Herança
Assim como surgiu estreando atrás das câmeras Sandrine
Bonnaire com o ótimo Na Sua Ausência (2012),
outrora uma ótima atriz, também estreia como diretora a israelense Hiam Abbas,
que interpretou ótimos papéis em filmes como A Noiva da Síria (2004), Free
Zone (2005) e Munique (2005),
sempre em grande estilo. Seu primeiro longa é este magnífico Herança, onde também atua em boa forma.
Demonstra-se uma cineasta competente e já dá sinais de ser plenamente autoral.
É um bom candidato ao melhor filme da 36ª. Mostra de Cinema de São Paulo deste
ano.
A trama está centrada numa família de uma aldeia no norte da
Galileia, no conflitado território reivindicado pelos palestinos. Reúnem-se
para celebrar o casamento de uma das netas de um velho patriarca e tradicional
morador daquele lugar. Inesperadamente entra em coma e conflitos internos
explodem no seio familiar, enquanto a morte está rondando cada vez mais o
enfermo.
Herança é um belo
painel sobe os conflitos familiares e serve de metáfora para as constantes guerrilhas
entre Israel e os habitantes do propalado futuro Estado da Palestina. A crítica
situação do avô da noiva em coma nada mais é do que a crônica doença instalada
na região convalescente e sem cura entre palestinos e israelenses, sempre em
disputas acirradas, onde aviões de guerra rasgam o céu e bombas explodem por
todos os cantos e acabam por interromper o casamento, com o soar intermitente
das sirenes. Tudo funciona como elementos de uma agonia martirizada para seus
habitantes.
Abbas aborda o tenso e comovente embate com a proximidade da
morte rondando o patriarca. É metaforicamente o Estado com seus filhos brigando
por dinheiro ou em delicadas situações da tradição árabe. São cinco filhos antagônicos:
o médico estéril e perdido na continuidade do matrimônio com a bela esposa que
insiste em ser mãe; o advogado que trai a esposa que não ama e é candidato a
prefeito, sofre acusações de ser colaboracionista dos inimigos; o pequeno
empresário e pai da noiva é um fracassado nato, está de olho no espólio e nem
espera o pai morrer e já vai atrás das assinaturas dos irmãos para administrar
os bens, mas tem como característica principal não pagar seus credores; a irmã
mais velha é casada com um taxista moralista que finge trabalhar; mas a grande
sacada do longa é a filha caçula que namora um professor inglês, embora
prometida em casamento para um primo, rebela-se e vai às ultimas consequências.

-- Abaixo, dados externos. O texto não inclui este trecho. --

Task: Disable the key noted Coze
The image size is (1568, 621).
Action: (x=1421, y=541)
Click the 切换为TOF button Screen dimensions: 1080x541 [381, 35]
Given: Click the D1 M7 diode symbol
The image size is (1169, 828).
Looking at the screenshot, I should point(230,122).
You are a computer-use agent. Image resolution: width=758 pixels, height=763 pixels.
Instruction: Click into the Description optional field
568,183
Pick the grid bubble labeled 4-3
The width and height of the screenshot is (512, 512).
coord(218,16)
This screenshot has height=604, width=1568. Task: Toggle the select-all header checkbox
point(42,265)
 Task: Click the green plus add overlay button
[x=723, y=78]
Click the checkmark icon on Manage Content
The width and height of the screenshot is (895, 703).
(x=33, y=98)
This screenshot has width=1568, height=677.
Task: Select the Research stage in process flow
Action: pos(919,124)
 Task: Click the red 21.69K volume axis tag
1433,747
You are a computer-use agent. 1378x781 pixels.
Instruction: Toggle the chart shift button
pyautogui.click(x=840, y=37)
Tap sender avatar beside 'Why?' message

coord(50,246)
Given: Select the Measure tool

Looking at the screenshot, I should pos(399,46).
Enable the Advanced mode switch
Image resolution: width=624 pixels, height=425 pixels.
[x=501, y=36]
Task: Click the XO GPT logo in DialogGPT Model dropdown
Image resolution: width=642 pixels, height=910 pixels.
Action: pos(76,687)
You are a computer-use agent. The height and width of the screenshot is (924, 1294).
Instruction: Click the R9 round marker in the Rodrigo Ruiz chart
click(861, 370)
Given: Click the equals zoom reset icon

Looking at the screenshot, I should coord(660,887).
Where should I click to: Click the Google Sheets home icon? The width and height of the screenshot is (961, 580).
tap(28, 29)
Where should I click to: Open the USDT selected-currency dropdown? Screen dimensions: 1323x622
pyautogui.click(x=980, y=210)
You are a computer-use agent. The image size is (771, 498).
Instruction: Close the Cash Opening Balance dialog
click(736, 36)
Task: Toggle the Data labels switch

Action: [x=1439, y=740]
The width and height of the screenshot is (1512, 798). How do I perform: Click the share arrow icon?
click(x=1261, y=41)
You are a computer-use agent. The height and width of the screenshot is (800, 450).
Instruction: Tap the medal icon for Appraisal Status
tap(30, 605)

O drama retrata com grande fidelidade como símbolo da
resistência a garota hostilizada, caçulinha da família, mas que sabe o que
quer. Seu confronto com os irmãos e demais parentes, exceto a irmã da noiva e a
mana mais velha, é a alegoria da liberdade como os pássaros que voam para irem
ao encontro de seus destinos, como ela mesma profetiza. Herança reflexiona
a opressão envolta dos tabus familiares incrustados naquela região belicosa de
pessoas conservadoras, com suas tradições decorrentes de uma cultura que impede
a felicidade de quem quer ter liberdade em decidir seu futuro. A menina rebelde
é alcunhada de piranha e traidora, por ter ideias próprias e almejar uma
independência que não é bem vista entre a maioria de seus parentes.
Um filme que se insere como um grande observador dos
conflitos entre palestinos e israelenses com as metáforas familiares servindo
como reflexão de um novo amanhã, embora o presente esteja eivado de cicatrizes
abertas dos conflitos internos e externos pelos excessos da cultura ainda
primitiva e conservadora arraigada nas populações e das comunidades próximas. A
diretora criou personagens psicologicamente fortes em sua construção, embora contraditórios,
onde não há inocentes pelas circunstâncias das peculiaridades que dão
consistência para este muito bom drama de uma neófita.